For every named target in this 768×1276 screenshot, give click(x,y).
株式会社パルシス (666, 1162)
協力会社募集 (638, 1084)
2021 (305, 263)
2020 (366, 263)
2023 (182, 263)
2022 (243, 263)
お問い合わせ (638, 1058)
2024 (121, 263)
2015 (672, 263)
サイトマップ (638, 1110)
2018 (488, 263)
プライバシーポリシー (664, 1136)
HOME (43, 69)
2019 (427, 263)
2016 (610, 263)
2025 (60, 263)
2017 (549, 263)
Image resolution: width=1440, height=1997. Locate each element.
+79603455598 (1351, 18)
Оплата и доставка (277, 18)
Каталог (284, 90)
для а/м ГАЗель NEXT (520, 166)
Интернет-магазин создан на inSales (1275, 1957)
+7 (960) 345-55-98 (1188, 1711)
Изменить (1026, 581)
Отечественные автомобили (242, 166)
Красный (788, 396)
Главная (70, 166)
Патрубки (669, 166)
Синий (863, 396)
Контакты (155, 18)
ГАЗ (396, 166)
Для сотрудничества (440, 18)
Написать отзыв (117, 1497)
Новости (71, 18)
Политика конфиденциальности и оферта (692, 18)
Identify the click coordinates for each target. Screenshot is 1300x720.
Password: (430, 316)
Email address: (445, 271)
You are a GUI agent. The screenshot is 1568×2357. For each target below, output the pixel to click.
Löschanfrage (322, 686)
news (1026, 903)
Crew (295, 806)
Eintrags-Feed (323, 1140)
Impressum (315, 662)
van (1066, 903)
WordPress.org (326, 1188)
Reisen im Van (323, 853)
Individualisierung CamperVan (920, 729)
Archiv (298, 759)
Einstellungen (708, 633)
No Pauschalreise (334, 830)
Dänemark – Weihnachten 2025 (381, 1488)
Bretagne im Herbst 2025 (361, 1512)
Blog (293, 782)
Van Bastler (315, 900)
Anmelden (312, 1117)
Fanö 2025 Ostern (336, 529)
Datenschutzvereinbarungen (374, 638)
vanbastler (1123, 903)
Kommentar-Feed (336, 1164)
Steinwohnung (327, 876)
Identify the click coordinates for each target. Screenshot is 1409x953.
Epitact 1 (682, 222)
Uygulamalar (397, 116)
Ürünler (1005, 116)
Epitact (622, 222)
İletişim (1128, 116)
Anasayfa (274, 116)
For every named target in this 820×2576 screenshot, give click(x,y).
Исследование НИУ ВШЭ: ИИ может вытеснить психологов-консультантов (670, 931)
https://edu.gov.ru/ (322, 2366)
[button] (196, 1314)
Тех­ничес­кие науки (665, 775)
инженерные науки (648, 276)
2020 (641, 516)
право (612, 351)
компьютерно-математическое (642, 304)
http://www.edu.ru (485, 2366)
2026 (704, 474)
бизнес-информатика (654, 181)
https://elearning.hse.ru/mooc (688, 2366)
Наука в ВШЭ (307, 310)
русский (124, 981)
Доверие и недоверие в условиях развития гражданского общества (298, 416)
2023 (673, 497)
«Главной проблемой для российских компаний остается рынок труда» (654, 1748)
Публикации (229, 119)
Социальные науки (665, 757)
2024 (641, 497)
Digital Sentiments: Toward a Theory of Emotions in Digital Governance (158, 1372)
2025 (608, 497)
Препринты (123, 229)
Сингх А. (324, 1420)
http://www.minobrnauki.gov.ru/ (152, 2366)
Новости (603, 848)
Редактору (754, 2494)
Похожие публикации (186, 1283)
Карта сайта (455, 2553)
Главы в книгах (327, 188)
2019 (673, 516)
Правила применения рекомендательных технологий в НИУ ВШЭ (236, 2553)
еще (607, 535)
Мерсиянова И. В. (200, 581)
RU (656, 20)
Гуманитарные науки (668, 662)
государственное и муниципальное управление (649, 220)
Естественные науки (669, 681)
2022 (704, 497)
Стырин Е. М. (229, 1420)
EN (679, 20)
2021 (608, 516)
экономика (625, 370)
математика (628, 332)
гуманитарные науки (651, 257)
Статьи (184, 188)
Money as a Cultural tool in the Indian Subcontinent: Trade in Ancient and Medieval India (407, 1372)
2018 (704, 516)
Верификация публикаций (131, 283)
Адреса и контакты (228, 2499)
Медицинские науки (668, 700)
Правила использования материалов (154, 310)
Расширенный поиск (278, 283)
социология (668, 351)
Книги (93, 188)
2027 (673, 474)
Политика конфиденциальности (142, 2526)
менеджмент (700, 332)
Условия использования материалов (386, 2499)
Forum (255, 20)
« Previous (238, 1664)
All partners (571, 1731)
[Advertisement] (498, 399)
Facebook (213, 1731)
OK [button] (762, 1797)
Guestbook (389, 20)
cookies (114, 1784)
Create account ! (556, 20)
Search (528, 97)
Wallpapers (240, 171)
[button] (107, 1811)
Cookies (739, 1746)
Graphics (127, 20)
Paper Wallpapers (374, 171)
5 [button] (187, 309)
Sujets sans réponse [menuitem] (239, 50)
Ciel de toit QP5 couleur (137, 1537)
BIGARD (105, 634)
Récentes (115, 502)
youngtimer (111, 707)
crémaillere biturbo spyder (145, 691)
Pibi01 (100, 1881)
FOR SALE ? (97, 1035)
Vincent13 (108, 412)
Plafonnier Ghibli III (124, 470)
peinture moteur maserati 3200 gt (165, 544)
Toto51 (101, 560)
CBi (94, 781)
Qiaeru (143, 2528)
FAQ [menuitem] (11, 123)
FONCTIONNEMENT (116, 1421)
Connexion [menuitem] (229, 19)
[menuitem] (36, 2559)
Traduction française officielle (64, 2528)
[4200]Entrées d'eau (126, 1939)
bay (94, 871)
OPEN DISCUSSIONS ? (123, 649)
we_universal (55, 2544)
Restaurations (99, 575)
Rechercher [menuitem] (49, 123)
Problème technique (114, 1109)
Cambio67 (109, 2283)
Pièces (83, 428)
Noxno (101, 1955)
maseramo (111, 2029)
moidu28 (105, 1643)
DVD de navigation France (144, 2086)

----

§ **Set exercise**
Copy all of the entries above word for word, keeping every line as it appears.

§ **Answer to this task**
For every named target in this 768×1276 screenshot, give click(x,y).
株式会社パルシス (666, 1162)
協力会社募集 (638, 1084)
2021 (305, 263)
2020 (366, 263)
2023 (182, 263)
2022 (243, 263)
お問い合わせ (638, 1058)
2024 (121, 263)
2015 (672, 263)
サイトマップ (638, 1110)
2018 (488, 263)
プライバシーポリシー (664, 1136)
HOME (43, 69)
2019 (427, 263)
2016 (610, 263)
2025 (60, 263)
2017 (549, 263)
Image resolution: width=1440, height=1997. Locate each element.
+79603455598 (1351, 18)
Оплата и доставка (277, 18)
Каталог (284, 90)
для а/м ГАЗель NEXT (520, 166)
Интернет-магазин создан на inSales (1275, 1957)
+7 (960) 345-55-98 (1188, 1711)
Изменить (1026, 581)
Отечественные автомобили (242, 166)
Красный (788, 396)
Главная (70, 166)
Патрубки (669, 166)
Синий (863, 396)
Контакты (155, 18)
ГАЗ (396, 166)
Для сотрудничества (440, 18)
Написать отзыв (117, 1497)
Новости (71, 18)
Политика конфиденциальности и оферта (692, 18)
Identify the click coordinates for each target. Screenshot is 1300x720.
Password: (430, 316)
Email address: (445, 271)
You are a GUI agent. The screenshot is 1568×2357. For each target below, output the pixel to click.
Löschanfrage (322, 686)
news (1026, 903)
Crew (295, 806)
Eintrags-Feed (323, 1140)
Impressum (315, 662)
van (1066, 903)
WordPress.org (326, 1188)
Reisen im Van (323, 853)
Individualisierung CamperVan (920, 729)
Archiv (298, 759)
Einstellungen (708, 633)
No Pauschalreise (334, 830)
Dänemark – Weihnachten 2025 (381, 1488)
Bretagne im Herbst 2025 (361, 1512)
Blog (293, 782)
Van Bastler (315, 900)
Anmelden (312, 1117)
Fanö 2025 Ostern (336, 529)
Datenschutzvereinbarungen (374, 638)
vanbastler (1123, 903)
Kommentar-Feed (336, 1164)
Steinwohnung (327, 876)
Identify the click coordinates for each target. Screenshot is 1409x953.
Epitact 1 (682, 222)
Uygulamalar (397, 116)
Ürünler (1005, 116)
Epitact (622, 222)
İletişim (1128, 116)
Anasayfa (274, 116)
For every named target in this 820×2576 screenshot, give click(x,y).
Исследование НИУ ВШЭ: ИИ может вытеснить психологов-консультантов (670, 931)
https://edu.gov.ru/ (322, 2366)
[button] (196, 1314)
Тех­ничес­кие науки (665, 775)
инженерные науки (648, 276)
2020 (641, 516)
право (612, 351)
компьютерно-математическое (642, 304)
http://www.edu.ru (485, 2366)
2026 (704, 474)
бизнес-информатика (654, 181)
https://elearning.hse.ru/mooc (688, 2366)
Наука в ВШЭ (307, 310)
русский (124, 981)
Доверие и недоверие в условиях развития гражданского общества (298, 416)
2023 (673, 497)
«Главной проблемой для российских компаний остается рынок труда» (654, 1748)
Публикации (229, 119)
Социальные науки (665, 757)
2024 (641, 497)
Digital Sentiments: Toward a Theory of Emotions in Digital Governance (158, 1372)
2025 (608, 497)
Препринты (123, 229)
Сингх А. (324, 1420)
http://www.minobrnauki.gov.ru/ (152, 2366)
Новости (603, 848)
Редактору (754, 2494)
Похожие публикации (186, 1283)
Карта сайта (455, 2553)
Главы в книгах (327, 188)
2019 (673, 516)
Правила применения рекомендательных технологий в НИУ ВШЭ (236, 2553)
еще (607, 535)
Мерсиянова И. В. (200, 581)
RU (656, 20)
Гуманитарные науки (668, 662)
государственное и муниципальное управление (649, 220)
Естественные науки (669, 681)
2022 (704, 497)
Стырин Е. М. (229, 1420)
EN (679, 20)
2021 (608, 516)
экономика (625, 370)
математика (628, 332)
гуманитарные науки (651, 257)
Статьи (184, 188)
Money as a Cultural tool in the Indian Subcontinent: Trade in Ancient and Medieval India (407, 1372)
2018 (704, 516)
Верификация публикаций (131, 283)
Адреса и контакты (228, 2499)
Медицинские науки (668, 700)
Правила использования материалов (154, 310)
Расширенный поиск (278, 283)
социология (668, 351)
Книги (93, 188)
2027 (673, 474)
Политика конфиденциальности (142, 2526)
менеджмент (700, 332)
Условия использования материалов (386, 2499)
Forum (255, 20)
« Previous (238, 1664)
All partners (571, 1731)
[Advertisement] (498, 399)
Facebook (213, 1731)
OK [button] (762, 1797)
Guestbook (389, 20)
cookies (114, 1784)
Create account ! (556, 20)
Search (528, 97)
Wallpapers (240, 171)
[button] (107, 1811)
Cookies (739, 1746)
Graphics (127, 20)
Paper Wallpapers (374, 171)
5 [button] (187, 309)
Sujets sans réponse [menuitem] (239, 50)
Ciel de toit QP5 couleur (137, 1537)
BIGARD (105, 634)
Récentes (115, 502)
youngtimer (111, 707)
crémaillere biturbo spyder (145, 691)
Pibi01 (100, 1881)
FOR SALE ? (97, 1035)
Vincent13 (108, 412)
Plafonnier Ghibli III (124, 470)
peinture moteur maserati 3200 gt (165, 544)
Toto51 (101, 560)
CBi (94, 781)
Qiaeru (143, 2528)
FAQ [menuitem] (11, 123)
FONCTIONNEMENT (116, 1421)
Connexion [menuitem] (229, 19)
[menuitem] (36, 2559)
Traduction française officielle (64, 2528)
[4200]Entrées d'eau (126, 1939)
bay (94, 871)
OPEN DISCUSSIONS ? (123, 649)
we_universal (55, 2544)
Restaurations (99, 575)
Rechercher [menuitem] (49, 123)
Problème technique (114, 1109)
Cambio67 (109, 2283)
Pièces (83, 428)
Noxno (101, 1955)
maseramo (111, 2029)
moidu28 (105, 1643)
DVD de navigation France (144, 2086)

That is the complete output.